§ **Requirements**
Present the data in the stretch from the line containing "Select the checkbox next to Web.config" through the line containing "tap(133, 135)" as a two-column CSV with the headers input and action. Each row should pair a text with its answer, each in its own quoted field, with any line breaks replaced by spaces.

§ **Entries shown**

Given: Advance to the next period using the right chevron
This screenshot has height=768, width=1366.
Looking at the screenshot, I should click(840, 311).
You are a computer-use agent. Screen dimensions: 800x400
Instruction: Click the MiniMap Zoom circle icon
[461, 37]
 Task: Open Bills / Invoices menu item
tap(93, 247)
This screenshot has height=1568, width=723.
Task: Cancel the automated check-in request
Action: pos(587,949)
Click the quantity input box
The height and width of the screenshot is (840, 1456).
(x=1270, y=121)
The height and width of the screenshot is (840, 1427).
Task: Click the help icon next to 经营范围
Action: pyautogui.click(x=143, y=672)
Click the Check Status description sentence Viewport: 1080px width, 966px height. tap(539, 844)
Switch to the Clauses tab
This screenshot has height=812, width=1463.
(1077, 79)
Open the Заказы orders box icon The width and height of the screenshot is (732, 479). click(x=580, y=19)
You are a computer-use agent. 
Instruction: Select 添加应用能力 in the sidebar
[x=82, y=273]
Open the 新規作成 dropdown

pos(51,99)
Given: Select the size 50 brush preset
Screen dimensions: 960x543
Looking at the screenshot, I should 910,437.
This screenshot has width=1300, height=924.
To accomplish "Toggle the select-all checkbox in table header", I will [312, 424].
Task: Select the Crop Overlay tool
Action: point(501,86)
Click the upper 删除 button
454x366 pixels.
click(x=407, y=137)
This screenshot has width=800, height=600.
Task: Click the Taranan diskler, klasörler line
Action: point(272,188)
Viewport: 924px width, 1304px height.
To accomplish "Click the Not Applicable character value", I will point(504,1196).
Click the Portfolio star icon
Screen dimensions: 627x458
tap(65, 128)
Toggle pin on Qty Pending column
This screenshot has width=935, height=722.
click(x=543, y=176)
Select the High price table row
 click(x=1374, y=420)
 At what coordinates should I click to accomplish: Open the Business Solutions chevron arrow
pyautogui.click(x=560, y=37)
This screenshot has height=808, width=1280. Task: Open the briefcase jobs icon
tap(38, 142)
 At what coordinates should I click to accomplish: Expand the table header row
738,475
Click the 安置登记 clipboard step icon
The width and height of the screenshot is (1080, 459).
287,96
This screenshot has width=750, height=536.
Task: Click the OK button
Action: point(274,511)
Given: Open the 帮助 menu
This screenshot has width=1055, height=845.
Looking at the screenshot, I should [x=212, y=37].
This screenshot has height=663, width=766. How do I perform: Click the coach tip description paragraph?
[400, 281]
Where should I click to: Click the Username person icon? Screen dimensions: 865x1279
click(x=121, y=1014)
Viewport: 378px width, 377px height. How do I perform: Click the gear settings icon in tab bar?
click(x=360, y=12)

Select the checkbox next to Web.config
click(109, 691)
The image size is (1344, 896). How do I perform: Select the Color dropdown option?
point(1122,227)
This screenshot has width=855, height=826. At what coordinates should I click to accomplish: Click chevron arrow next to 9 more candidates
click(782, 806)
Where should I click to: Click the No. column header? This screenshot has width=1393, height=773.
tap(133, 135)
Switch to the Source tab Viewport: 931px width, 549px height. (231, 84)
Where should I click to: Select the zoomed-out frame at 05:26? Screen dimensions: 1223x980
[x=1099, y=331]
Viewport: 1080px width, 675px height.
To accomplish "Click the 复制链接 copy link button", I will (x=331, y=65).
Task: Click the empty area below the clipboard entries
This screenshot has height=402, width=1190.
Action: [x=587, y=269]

§ **Reply**
input,action
"Select the checkbox next to Web.config","click(109, 691)"
"The image size is (1344, 896). How do I perform: Select the Color dropdown option?","point(1122,227)"
"This screenshot has width=855, height=826. At what coordinates should I click to accomplish: Click chevron arrow next to 9 more candidates","click(782, 806)"
"Where should I click to: Click the No. column header? This screenshot has width=1393, height=773.","tap(133, 135)"